§ Records supplied

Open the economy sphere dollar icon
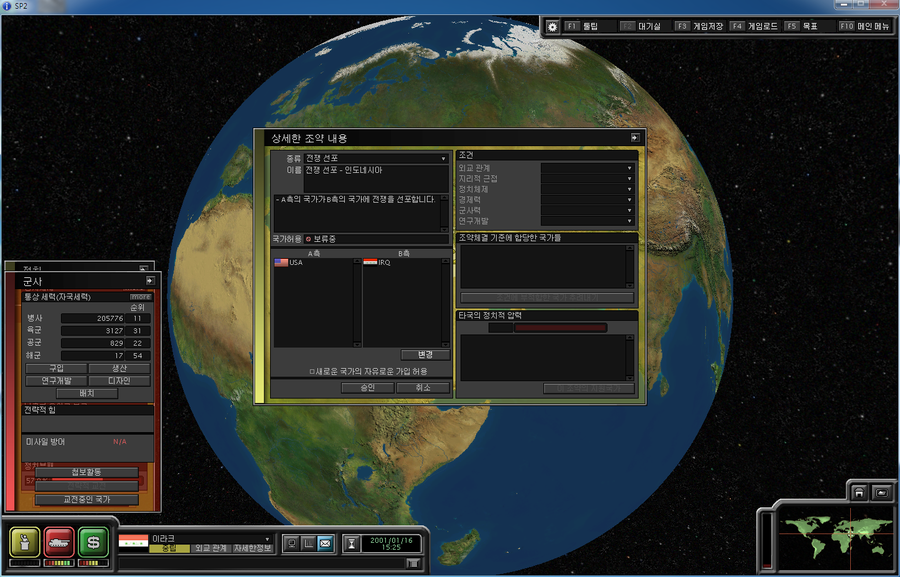point(93,541)
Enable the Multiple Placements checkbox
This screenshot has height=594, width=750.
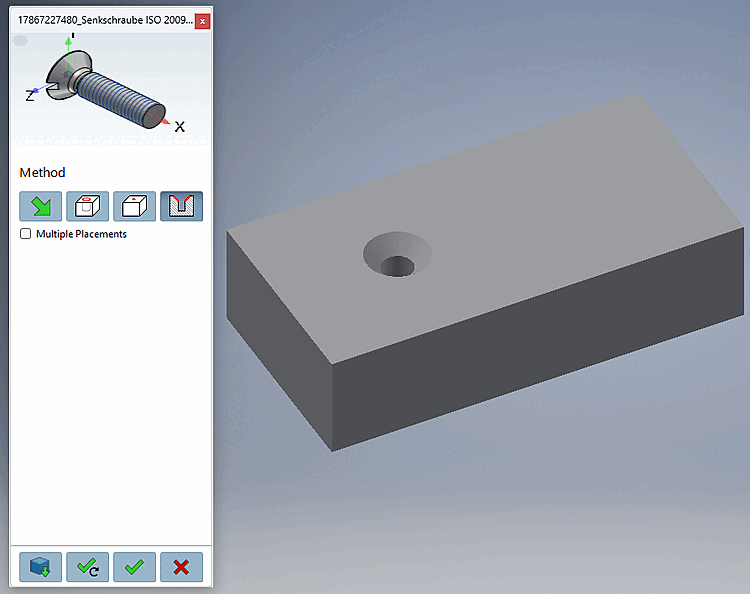[25, 233]
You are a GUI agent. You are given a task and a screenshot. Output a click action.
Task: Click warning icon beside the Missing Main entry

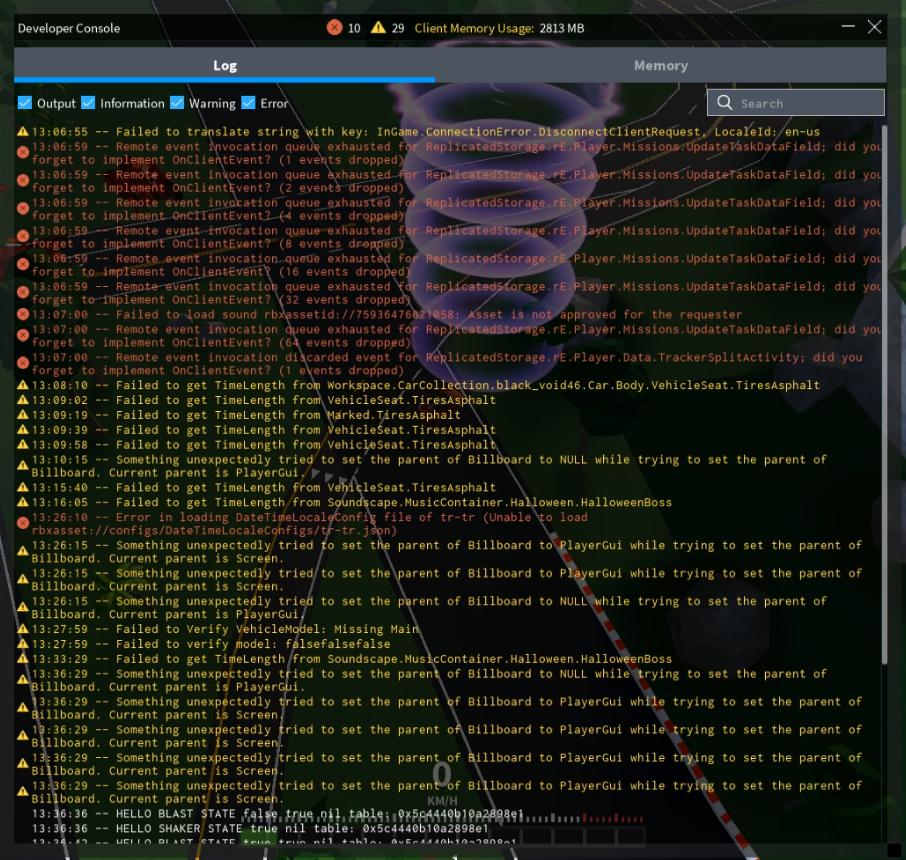(x=23, y=630)
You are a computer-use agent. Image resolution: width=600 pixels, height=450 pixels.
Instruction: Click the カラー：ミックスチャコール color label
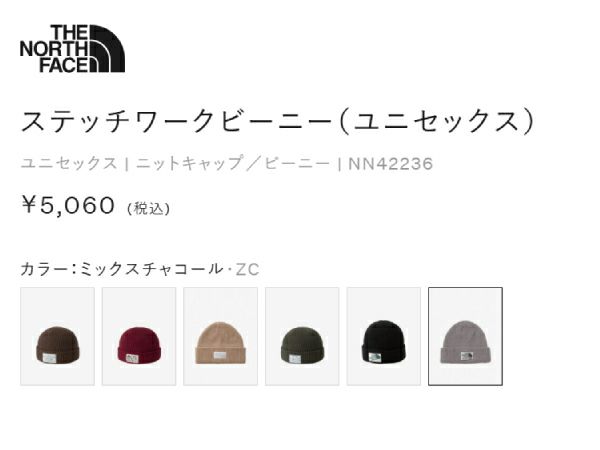[122, 269]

§ About this task
Please transcribe the lines from the one containing "You are a computer-use" to the last line of the listing, both included, exactly and with nothing added, leaving every picture out.

§ Answer
You are a computer-use agent. Image resolution: width=600 pixels, height=450 pixels.
Instruction: Click the カラー：ミックスチャコール color label
[122, 269]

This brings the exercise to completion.